Days when you have more issues getting to sleep, and whether you notice any extra stimuli, like stress, increased heat in your bedroom, or the presence of a partner.
Decisions to take naps during the day, and how long those naps lasted, as well as when you took them.
Improving sleep: Your sleep hygiene worksheet
Improving poor sleep hygiene isn’t just about creating the perfect routine and making sure that nothing has a chance to disrupt it.
As you continue with your CBT training and CBTI strategies, your therapist will also introduce you to other aspects of your sleep hygiene which could be encouraging insomnia.
If you receive a sleep hygiene handout from your therapist, it’s likely to address some of the following things:
Sound A good sleep hygiene worksheet will consider the impact that sounds have on your risk of sleep deprivation. You may discover that the sound of the traffic outside keeps you awake, which means using ear plugs or a white noise machine.
Alternatively, you could be kept awake by your partner’s snoring, which may require extra investigation in its own right.
Light Light is an essential part of sleep hygiene. While getting the right natural light when you wake up can help to strengthen your circadian rhythm and eliminate sleep disruptions, light at night can be problematic.
If the light outside is bothering you, a pair of blackout curtains could be the perfect solution. Alternatively, you could try wearing a sleep mask.
Your therapist might also discover that the time you spend on your smartphone before going to sleep is what’s damaging your sleep quality. The blue light from smartphones mimics natural light and makes it more likely that you’ll stay awake.
Temperature There’s an ideal temperature for falling asleep, and people with poor sleep hygiene might be surprised to learn that it’s cooler than you’d think. You need a cool bedroom to help your body thermoregulate as you snooze.

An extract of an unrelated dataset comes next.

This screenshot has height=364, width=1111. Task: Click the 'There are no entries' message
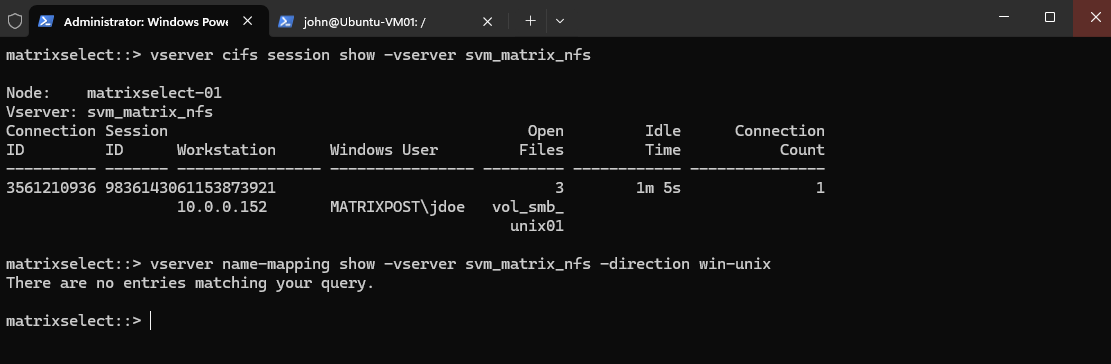(190, 283)
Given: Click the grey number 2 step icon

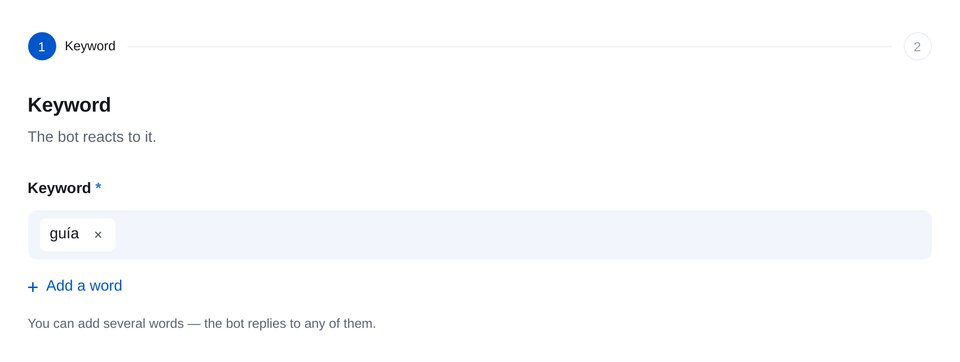Looking at the screenshot, I should coord(917,47).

Changing your duvet to something more lightweight during the summer, or switching to a mattress that allows for better temperature management, could be a good option if you overheat.

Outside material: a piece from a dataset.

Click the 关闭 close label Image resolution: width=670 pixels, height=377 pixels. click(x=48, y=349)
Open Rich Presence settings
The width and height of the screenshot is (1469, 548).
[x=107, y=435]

Associations This component of CBT training for sleep hygiene looks at the “cognition” concept a little more closely. It asks you to think about how you use your bed.
If you’re using it for more than just sex and sleep, then you could be harming the associations that your brain has with your bedroom, making it harder to fall asleep.
Diet The things that you eat and drink before you go to bed can make a massive difference to your sleep hygiene. During CBTI training, your therapist will often encourage you to avoid any stimulants like caffeine and nicotine when you’re close to your bedtime.
It can also be helpful to steer clear of other foods that might disrupt your sleep, such as fried or fatty foods, heavy or rich foods, and spicy dishes too.
Exercise Exercise is vital to encouraging not just a healthy body, but a better sleeping pattern too. As little as just 10 minutes of aerobic exercise throughout the day can help to improve the quality of sleep that you get at night.
Additionally, relaxing exercises like meditation and yoga before you go to bed can help to reduce pain and discomfort, making it easier for you to relax throughout the evening.
Routine What do you do before you go to bed each night? Do you watch exciting television shows that get your adrenaline pumping, or do you relax with a good book?
Could you try a hot bath before bed to help you settle?
When you’re in bed, what do you do? Do you toss and turn, worrying about not getting enough sleep, or do you practice visualization strategies?
Going beyond poor sleep hygiene
A good sleep hygiene handout is only one component of a complete CBTI strategy.
When you begin CBT training with a therapist to overcome your sleep issues, the expert you work with will discuss your needs with you carefully after a full evaluation of your background.
A little sleep hygiene training will help you to get rid of any elements in your current routine that are making it harder for you to get a good night’s sleep.
Once you’ve got the poor sleep hygiene issues out of the way, you can begin to work with your CBTI experts on more advanced strategies for overcoming sleep disorders.